About this task:
Please give again, exactly and only, the stretch of lines from the one containing "Switch to the Animazioni tab" to the end of the entries below.

**** The data

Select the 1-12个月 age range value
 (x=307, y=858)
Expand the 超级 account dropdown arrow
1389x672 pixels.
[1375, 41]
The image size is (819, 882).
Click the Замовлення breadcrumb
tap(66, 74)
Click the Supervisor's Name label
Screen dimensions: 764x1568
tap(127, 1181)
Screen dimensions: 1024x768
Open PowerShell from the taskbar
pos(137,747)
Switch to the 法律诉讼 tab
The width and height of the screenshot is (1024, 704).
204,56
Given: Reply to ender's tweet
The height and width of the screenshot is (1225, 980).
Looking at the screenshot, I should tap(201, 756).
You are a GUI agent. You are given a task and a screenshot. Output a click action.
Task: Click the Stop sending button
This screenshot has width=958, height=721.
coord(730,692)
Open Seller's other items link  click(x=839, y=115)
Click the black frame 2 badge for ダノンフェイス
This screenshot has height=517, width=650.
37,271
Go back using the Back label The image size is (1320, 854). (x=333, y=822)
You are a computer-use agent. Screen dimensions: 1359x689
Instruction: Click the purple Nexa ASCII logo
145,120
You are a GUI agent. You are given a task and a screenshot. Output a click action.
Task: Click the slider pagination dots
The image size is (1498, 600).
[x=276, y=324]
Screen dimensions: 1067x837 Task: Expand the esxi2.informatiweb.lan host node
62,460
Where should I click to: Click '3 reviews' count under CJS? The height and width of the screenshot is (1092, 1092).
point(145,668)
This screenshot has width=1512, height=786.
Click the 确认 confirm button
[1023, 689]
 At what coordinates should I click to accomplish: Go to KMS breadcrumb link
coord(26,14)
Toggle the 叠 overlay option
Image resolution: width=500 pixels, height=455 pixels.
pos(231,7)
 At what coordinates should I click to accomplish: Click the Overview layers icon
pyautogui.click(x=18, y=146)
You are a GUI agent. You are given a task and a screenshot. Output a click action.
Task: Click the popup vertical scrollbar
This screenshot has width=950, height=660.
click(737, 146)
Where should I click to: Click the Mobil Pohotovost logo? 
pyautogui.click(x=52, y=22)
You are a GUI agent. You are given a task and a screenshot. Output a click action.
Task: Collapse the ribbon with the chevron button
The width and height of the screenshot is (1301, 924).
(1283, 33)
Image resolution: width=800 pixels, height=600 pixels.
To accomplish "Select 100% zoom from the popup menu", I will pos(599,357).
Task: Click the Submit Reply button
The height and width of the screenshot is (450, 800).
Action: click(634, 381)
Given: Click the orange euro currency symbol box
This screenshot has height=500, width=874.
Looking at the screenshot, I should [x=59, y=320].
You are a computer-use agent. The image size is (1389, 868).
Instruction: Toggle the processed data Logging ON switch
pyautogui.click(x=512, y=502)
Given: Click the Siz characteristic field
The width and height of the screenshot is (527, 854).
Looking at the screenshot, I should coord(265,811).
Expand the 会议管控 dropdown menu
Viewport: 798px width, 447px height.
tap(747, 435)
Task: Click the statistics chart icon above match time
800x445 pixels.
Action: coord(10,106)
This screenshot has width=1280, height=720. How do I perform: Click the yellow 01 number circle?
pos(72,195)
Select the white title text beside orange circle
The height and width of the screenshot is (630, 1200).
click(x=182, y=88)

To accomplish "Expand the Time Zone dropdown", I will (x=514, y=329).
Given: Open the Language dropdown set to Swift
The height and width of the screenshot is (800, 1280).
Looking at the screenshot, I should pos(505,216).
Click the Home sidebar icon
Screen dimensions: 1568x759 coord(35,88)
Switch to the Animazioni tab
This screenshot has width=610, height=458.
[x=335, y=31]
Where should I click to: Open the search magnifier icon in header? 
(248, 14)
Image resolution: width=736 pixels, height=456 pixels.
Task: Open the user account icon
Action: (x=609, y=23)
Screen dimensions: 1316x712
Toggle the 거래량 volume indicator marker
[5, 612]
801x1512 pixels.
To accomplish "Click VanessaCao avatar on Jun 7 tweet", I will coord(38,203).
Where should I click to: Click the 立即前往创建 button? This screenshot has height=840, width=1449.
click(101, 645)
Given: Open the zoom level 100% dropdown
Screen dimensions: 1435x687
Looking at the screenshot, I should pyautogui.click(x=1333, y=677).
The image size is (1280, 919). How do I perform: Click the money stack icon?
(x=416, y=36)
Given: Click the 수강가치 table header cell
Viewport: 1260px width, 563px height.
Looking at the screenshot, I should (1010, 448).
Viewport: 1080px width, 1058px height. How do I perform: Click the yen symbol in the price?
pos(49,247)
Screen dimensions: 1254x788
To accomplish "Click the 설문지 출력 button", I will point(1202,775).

********

Written reply:
Switch to the Animazioni tab
This screenshot has width=610, height=458.
[x=335, y=31]
Where should I click to: Open the search magnifier icon in header? 
(248, 14)
Image resolution: width=736 pixels, height=456 pixels.
Task: Open the user account icon
Action: (x=609, y=23)
Screen dimensions: 1316x712
Toggle the 거래량 volume indicator marker
[5, 612]
801x1512 pixels.
To accomplish "Click VanessaCao avatar on Jun 7 tweet", I will coord(38,203).
Where should I click to: Click the 立即前往创建 button? This screenshot has height=840, width=1449.
click(101, 645)
Given: Open the zoom level 100% dropdown
Screen dimensions: 1435x687
Looking at the screenshot, I should pyautogui.click(x=1333, y=677).
The image size is (1280, 919). How do I perform: Click the money stack icon?
(x=416, y=36)
Given: Click the 수강가치 table header cell
Viewport: 1260px width, 563px height.
Looking at the screenshot, I should (1010, 448).
Viewport: 1080px width, 1058px height. How do I perform: Click the yen symbol in the price?
pos(49,247)
Screen dimensions: 1254x788
To accomplish "Click the 설문지 출력 button", I will point(1202,775).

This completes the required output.